Anything. This shit was supposed to last a year, I couldn’t do it. People
always say I’m such a strong person because of my past, but I’m not. I’m so
weak it’s pathetic. I have no self control and no will to do anything.
Everyone says they’ll just do it once, but the problem with
that is that it’s not possible. You do it once, you’re fucked. Sure, it’s great
when you first do it…but the comedown is a literal hell. The first few times
it’s great, but then 2 lines becomes nothing…then 4 aren’t enough. Nothing is
enough. You get paranoid, constantly looking out the windows, you get so
jittery. You get paranoid about people knowing you’re doing it. Your jaw locks,
your nose is disgusting, you have to check it every 5 seconds for residue
because your body just rejects the crap. You feel miserable. Your heart pounds
so loud you can hear it. Your nose constantly stings, you have to get the scabs
out so you can actually breathe and snort. It’s anarchy in your own mind. But
you need more, like it’s going to help you survive.
I had to get a nose job because of snorting. I had broken my
nose around 30 times and my ex broke it so it was literally leaning against my
face to one side, I couldn’t get the scabs out.
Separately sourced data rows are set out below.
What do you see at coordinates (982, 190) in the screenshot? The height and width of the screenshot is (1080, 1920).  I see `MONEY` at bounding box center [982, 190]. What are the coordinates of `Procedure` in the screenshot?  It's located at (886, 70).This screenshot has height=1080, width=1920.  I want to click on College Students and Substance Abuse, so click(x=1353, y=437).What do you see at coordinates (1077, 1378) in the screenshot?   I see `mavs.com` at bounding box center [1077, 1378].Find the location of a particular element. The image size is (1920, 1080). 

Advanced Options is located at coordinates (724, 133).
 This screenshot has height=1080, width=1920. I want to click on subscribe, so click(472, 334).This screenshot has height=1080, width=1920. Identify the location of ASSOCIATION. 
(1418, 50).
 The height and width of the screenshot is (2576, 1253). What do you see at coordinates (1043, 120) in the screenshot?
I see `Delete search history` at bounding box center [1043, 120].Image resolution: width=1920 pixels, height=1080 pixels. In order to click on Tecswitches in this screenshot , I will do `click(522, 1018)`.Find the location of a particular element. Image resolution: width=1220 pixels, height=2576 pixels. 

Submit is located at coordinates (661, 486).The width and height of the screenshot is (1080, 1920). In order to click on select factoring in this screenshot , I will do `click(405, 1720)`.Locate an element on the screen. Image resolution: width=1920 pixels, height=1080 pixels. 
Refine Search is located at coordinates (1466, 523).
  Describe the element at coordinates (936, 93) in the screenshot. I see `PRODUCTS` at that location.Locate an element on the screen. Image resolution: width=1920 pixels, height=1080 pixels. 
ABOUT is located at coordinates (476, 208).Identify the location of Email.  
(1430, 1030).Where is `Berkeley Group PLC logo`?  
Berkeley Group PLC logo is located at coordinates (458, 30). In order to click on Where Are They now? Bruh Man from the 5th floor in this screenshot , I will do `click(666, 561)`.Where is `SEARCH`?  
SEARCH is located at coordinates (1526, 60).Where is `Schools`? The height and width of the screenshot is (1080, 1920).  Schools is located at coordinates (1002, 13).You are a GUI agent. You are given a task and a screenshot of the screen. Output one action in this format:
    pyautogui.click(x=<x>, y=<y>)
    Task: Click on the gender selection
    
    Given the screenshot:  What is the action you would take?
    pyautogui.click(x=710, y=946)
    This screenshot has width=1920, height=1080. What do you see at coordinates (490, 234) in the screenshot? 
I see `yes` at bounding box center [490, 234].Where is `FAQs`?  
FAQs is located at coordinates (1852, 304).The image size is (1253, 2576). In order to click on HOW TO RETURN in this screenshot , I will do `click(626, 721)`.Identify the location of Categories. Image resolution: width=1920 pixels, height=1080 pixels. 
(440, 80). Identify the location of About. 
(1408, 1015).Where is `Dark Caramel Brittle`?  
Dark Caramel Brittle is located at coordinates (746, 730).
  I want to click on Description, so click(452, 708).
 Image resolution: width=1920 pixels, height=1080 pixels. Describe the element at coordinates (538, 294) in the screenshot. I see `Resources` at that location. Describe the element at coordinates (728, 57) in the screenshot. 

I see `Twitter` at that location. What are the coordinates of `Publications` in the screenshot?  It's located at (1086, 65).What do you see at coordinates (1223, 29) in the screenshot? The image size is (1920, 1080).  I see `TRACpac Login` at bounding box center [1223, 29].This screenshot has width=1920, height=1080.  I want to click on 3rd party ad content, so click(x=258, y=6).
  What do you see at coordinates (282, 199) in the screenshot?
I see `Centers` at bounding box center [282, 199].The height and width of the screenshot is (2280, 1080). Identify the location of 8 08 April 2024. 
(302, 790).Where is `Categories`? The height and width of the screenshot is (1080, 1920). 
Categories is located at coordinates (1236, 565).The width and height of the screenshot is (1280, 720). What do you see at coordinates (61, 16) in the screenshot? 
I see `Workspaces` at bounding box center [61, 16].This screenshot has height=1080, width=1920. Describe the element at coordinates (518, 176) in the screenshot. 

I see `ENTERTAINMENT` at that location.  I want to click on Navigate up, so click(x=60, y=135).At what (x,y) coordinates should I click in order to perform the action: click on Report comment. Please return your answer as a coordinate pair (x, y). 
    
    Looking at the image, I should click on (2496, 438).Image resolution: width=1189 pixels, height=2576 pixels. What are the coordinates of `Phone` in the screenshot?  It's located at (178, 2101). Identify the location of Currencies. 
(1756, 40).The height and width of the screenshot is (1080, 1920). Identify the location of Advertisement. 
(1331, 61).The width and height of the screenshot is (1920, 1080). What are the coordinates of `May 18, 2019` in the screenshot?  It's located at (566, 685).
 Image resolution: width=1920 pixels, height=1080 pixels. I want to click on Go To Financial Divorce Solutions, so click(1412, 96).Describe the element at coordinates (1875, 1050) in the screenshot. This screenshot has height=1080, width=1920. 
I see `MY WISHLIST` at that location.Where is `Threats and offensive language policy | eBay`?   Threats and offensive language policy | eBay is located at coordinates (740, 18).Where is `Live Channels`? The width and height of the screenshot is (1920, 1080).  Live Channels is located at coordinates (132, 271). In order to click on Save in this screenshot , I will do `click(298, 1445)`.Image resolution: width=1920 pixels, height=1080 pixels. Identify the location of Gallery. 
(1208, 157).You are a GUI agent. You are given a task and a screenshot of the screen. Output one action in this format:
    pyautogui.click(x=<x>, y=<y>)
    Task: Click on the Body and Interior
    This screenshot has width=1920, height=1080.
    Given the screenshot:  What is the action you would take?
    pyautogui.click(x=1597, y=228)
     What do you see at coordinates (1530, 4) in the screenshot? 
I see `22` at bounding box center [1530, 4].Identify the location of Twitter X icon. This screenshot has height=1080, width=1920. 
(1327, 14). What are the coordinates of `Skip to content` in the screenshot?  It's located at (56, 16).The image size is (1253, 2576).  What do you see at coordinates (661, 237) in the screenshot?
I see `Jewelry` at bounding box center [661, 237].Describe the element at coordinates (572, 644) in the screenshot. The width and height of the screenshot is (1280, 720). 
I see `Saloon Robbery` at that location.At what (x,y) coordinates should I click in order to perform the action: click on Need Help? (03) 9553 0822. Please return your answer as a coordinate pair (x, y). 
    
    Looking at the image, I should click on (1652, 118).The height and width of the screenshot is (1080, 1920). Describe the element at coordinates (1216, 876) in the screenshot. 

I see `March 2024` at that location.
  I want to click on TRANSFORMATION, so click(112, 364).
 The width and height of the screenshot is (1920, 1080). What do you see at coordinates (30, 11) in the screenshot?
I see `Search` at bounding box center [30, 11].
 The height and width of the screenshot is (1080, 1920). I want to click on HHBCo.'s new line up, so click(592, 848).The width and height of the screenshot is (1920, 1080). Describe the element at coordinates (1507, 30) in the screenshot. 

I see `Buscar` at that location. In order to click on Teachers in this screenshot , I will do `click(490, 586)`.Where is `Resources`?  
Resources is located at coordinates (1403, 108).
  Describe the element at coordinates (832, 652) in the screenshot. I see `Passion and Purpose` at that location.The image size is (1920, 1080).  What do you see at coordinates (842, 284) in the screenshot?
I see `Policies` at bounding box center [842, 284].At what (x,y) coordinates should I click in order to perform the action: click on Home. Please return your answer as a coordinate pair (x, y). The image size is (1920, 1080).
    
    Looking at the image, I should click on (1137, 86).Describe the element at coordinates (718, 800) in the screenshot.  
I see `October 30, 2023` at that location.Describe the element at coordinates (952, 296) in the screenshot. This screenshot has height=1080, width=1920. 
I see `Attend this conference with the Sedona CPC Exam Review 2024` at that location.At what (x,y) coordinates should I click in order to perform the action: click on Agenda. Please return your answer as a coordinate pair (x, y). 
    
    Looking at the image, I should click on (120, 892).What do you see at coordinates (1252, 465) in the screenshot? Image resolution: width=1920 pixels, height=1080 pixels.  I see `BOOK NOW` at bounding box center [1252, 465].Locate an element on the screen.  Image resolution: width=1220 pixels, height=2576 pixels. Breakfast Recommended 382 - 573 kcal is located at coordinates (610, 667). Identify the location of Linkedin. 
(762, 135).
I sneezed one night and blood
just splattered all over the wall, it wouldn’t stop bleeding for hours. When I
went to the hospital I found out that the inside of my nose was deteriorating.
I had to wear metal inserts in my nose for 6 months to prevent it from
collapsing. I try not to snort now so I don’t destroy my nose again…but it’s
hard.
My biggest problem is still heroin. I even share needles out of desperation.
For the past 3 years I’ve had problems with the skin on my arms ROTTING from
infection. The skin on my injection site turns black and starts peeling away, I
even have it right now on my right arm.
My drugs are what block out my memories and cool my
schizophrenic episodes down, so I’ve come to rely on them. I’ve slowed down a
bit since my ex left. I reserve myself to one drug a day. One line on Monday,
one injection on Tuesday…etc. I can’t calm down with the drinking and weed
though, but I’m not as concerned with that. If I don’t kill myself soon, I’m
going to die from this. I don’t want to be doing this anymore; I just have no
idea how to stop. All my friends do it so I have no support or motivation, and
I can’t just drop out of life and go to rehab for 6 months. I have no idea what
to do, and I’m so aware of how fucked I am. I hate myself for this. I brought this upon myself, and I brought my family down with me. I hate everyone who even does weed, I’m such
a hypocrite but I wouldn’t wish this on anyone else.